The time-line of Outback Steakhouse

The time-line of Outback Steakhouse

Outback Steakhouse is an Australian-based American casual dining restaurant chain. It is based in Tampa, Florida. It is spread across 23 countries throughout North and South America, Asia and Australia. Founded in 1988 by Bob Basham, Chris T Sullivan, Trudy Cooper, Tim Gannon, it has restaurants at almost 1000 locations.
Since its opening, it has gone through several milestones making it one of the popular steakhouse across the United States and other countries

Let us have look at their timeline

Early 1990’s Expanding as a public company

The number of Outback restaurants continued to expand. By the year 1992, roughly, 35 new restaurants were opened. With the inclusion of new innovative signature recipes, the Outback Steakhouse had gained popularity. By the end of the year 1992, policies adopted by the owners pushed Outback’s systemwide sales to almost $200 million. Steady growth, both in revenues and number of restaurants continued to follow. It passed 100 restaurant mark in March, expanding across 15 states.
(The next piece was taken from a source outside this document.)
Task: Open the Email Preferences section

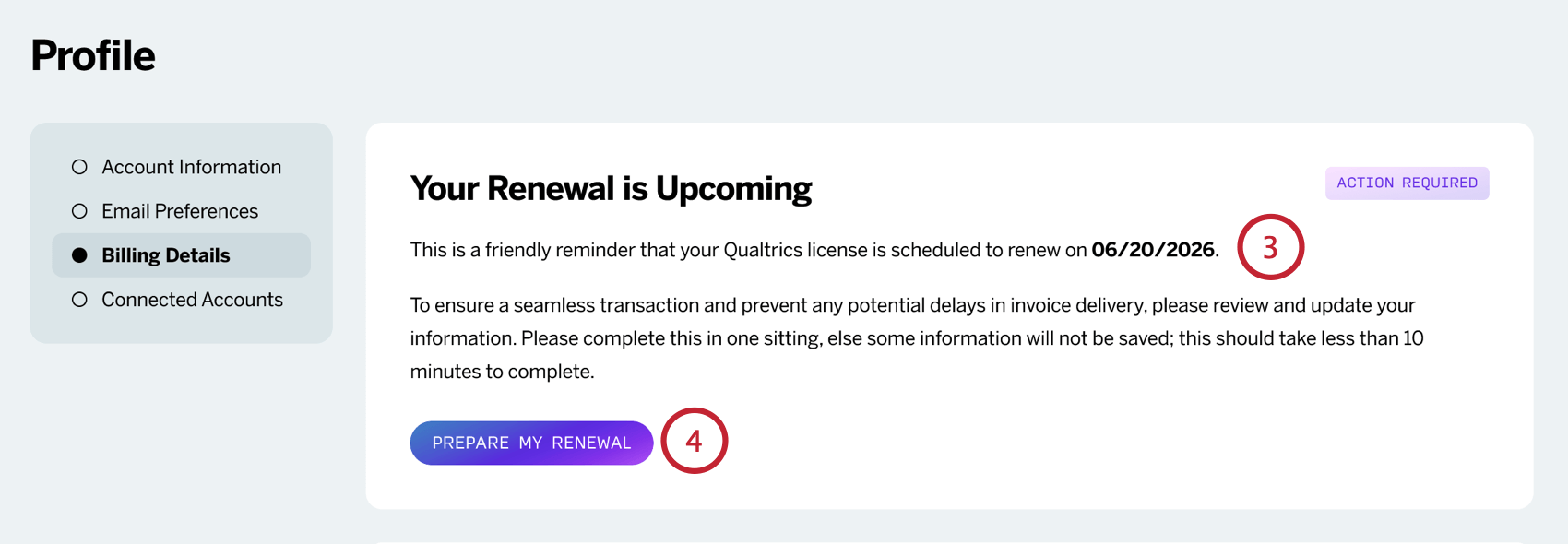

Reporting an annual growth of 150 percent, it emerged as a new public company.

Mid 1990’s Addition of Carrabba’s and another concept in the Menu

With the addition of Carrabba’s and other concepts, Outback Steakhouse expanded internationally. They entered into a joint venture with a Houston restaurant group and developed Carrabba’s Italian Grill restaurants. It featured Italian cuisine in a casual setting.

Outback continued its steady expansion in 1994 and opened 70 new Outback Steakhouses and 10 new Carrabba’s Italian Grill casual diners. By the end of 1995, there was a total of 300 Outback Steakhouses and 25 Carrabba’s Italian Grill casual diners. The revenues at the end of the year 1995 had reached $665
Million, making it more than double when compared to earlier 2 years.

Late 1990’s – Crossing the $1 billion revenue mark
The international expansion of the Outback Steakhouse concept began somewhere around 1996 with its first unit opening internationally in Canada. Over the next few years, Outback Steakhouse restaurants were opened across Aruba, Brazil, China, Guam, Mexico, and South Korea. By the end of the decade, there were at least 40 Outback Steakhouses opened outside the United States.

The steady growth of Outback Steakhouses continued beyond 2000, as the franchise was purely focusing on international expansion. They developed and went ahead with additional restaurant concepts, experimenting with smaller versions to its flagship chain, located in alternative locations such as airports. The Outback Steakhouse went past $1 billion revenue mark by the end of the millennium.